-- Opening Marker --

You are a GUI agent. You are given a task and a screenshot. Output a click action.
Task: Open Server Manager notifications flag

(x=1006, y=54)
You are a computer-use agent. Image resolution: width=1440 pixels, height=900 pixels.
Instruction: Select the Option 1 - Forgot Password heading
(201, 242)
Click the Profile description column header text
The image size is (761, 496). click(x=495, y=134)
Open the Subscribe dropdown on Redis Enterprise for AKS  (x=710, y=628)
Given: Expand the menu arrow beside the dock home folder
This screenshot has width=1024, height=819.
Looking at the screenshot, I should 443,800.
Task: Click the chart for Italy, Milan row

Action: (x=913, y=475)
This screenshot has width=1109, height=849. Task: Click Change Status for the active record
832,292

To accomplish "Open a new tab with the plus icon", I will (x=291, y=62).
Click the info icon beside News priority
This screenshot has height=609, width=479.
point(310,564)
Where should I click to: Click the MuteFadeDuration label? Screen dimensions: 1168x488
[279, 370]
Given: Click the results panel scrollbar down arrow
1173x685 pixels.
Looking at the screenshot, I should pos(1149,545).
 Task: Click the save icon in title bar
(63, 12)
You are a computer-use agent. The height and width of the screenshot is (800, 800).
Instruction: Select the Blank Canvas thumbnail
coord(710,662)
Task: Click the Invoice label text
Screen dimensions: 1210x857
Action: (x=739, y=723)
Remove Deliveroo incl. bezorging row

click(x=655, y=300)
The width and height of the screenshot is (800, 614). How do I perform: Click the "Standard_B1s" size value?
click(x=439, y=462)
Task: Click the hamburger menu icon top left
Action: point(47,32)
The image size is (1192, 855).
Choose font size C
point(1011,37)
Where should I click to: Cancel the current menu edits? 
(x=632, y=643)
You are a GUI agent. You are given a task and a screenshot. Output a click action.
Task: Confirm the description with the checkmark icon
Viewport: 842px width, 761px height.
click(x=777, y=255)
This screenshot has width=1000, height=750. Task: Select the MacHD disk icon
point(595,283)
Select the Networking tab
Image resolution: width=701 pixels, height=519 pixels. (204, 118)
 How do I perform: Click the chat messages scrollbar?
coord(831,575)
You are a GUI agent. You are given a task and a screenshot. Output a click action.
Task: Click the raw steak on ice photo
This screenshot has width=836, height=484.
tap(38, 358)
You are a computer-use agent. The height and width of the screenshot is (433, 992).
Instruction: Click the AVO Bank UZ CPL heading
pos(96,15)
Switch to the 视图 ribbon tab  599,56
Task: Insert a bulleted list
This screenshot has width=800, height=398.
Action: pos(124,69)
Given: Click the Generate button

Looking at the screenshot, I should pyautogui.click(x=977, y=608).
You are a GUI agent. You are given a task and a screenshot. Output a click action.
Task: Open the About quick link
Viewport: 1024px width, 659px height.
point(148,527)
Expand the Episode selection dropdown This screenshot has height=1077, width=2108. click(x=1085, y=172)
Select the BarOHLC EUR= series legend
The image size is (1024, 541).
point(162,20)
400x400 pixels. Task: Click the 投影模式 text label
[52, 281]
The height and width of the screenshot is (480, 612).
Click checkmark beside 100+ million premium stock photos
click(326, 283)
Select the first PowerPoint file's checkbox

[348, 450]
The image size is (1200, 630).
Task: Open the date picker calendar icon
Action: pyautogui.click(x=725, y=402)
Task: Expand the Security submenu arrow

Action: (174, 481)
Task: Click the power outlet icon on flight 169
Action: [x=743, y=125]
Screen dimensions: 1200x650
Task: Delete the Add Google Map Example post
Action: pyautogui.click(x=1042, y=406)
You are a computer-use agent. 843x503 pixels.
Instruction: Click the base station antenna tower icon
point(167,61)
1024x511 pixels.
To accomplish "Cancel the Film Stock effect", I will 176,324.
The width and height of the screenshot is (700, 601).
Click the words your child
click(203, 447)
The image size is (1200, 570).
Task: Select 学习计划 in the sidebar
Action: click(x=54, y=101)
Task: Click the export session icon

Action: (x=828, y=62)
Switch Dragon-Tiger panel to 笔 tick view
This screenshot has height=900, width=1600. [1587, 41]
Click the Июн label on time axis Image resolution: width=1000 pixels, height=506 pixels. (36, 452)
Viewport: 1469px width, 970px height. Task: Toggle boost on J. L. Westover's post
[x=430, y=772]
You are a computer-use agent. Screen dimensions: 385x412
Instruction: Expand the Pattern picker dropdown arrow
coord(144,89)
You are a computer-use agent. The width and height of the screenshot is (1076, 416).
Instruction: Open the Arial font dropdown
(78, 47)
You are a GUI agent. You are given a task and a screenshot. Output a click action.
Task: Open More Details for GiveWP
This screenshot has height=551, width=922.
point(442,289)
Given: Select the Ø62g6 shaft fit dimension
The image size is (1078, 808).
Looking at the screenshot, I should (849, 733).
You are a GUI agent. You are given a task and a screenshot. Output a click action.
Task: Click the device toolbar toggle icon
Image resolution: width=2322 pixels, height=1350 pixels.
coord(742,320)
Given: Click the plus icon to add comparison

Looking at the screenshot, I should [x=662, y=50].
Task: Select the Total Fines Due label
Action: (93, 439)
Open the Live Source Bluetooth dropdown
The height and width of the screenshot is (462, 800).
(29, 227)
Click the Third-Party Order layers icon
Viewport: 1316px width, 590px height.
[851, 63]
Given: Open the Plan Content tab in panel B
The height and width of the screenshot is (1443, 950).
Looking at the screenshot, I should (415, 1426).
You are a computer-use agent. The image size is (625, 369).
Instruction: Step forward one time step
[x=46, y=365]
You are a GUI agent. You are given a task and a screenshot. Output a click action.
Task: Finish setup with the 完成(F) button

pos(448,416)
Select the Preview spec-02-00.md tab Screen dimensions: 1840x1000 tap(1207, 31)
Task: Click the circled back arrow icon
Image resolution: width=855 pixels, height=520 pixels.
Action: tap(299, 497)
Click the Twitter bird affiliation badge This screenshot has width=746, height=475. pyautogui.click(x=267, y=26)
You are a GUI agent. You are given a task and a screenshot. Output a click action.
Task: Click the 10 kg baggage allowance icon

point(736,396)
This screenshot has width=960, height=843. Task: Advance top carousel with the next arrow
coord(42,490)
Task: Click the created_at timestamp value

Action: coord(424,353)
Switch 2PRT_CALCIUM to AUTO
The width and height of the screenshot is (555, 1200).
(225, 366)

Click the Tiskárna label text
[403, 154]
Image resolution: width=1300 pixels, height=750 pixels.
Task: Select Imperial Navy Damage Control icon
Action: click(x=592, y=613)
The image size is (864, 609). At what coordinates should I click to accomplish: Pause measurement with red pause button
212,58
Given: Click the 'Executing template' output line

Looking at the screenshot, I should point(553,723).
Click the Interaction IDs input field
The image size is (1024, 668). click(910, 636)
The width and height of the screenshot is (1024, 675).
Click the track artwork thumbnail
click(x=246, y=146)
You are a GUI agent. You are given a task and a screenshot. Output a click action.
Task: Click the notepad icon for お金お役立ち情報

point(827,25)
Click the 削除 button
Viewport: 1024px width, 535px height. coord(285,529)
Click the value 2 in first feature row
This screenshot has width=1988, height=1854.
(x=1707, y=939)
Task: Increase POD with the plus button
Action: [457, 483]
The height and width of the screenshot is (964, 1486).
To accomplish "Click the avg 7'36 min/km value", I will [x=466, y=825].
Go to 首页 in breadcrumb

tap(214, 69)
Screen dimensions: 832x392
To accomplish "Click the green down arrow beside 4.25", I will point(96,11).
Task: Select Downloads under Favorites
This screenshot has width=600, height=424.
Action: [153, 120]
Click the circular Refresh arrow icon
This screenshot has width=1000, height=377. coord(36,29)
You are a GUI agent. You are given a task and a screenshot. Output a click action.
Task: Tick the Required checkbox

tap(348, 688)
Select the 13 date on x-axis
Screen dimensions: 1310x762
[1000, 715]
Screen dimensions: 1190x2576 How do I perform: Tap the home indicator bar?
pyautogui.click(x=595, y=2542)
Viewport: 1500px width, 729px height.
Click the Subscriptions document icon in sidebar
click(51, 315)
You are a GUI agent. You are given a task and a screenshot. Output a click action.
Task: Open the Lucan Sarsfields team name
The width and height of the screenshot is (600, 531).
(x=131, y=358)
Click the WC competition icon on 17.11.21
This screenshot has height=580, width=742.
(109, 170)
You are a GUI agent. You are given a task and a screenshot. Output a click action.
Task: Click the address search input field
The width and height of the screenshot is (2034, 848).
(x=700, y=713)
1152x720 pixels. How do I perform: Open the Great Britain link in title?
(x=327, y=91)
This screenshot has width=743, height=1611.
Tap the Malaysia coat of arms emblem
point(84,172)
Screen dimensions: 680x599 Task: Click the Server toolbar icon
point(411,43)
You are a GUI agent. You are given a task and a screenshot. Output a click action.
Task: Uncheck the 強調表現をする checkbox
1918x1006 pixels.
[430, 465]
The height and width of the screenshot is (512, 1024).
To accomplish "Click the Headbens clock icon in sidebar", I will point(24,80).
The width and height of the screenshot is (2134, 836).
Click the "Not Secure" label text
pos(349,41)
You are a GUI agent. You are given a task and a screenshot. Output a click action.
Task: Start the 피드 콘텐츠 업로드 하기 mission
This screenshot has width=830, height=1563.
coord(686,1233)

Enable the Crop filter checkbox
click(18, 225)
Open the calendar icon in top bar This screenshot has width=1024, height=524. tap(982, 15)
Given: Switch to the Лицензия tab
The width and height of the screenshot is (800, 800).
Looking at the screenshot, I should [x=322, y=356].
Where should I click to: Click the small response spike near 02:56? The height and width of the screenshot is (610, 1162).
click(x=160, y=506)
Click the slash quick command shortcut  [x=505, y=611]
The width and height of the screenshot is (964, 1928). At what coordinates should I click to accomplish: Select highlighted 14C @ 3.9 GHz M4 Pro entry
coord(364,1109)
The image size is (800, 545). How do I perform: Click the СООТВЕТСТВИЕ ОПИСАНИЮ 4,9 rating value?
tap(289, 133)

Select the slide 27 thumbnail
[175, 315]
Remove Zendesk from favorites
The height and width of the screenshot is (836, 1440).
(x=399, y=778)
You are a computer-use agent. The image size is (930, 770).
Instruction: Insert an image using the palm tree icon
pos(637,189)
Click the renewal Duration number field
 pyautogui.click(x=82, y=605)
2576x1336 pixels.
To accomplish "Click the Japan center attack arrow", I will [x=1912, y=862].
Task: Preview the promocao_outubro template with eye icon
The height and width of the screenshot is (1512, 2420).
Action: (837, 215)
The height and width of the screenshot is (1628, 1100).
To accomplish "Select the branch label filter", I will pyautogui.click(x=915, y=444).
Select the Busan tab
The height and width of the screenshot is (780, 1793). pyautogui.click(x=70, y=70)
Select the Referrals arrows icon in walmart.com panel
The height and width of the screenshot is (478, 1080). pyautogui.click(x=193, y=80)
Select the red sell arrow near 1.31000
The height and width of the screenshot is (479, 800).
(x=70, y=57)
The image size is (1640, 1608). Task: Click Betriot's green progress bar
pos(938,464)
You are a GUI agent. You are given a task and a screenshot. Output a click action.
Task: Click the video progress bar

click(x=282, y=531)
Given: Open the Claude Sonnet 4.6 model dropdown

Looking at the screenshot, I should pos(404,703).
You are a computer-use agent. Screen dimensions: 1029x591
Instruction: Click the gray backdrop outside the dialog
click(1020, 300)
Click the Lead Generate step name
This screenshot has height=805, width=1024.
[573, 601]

-- Closing Marker --

Instructions for the task: The answer must consist of every line above that holds the string "Preview", copied exactly.

Expected answer:
Select the Preview spec-02-00.md tab Screen dimensions: 1840x1000 tap(1207, 31)
Task: Preview the promocao_outubro template with eye icon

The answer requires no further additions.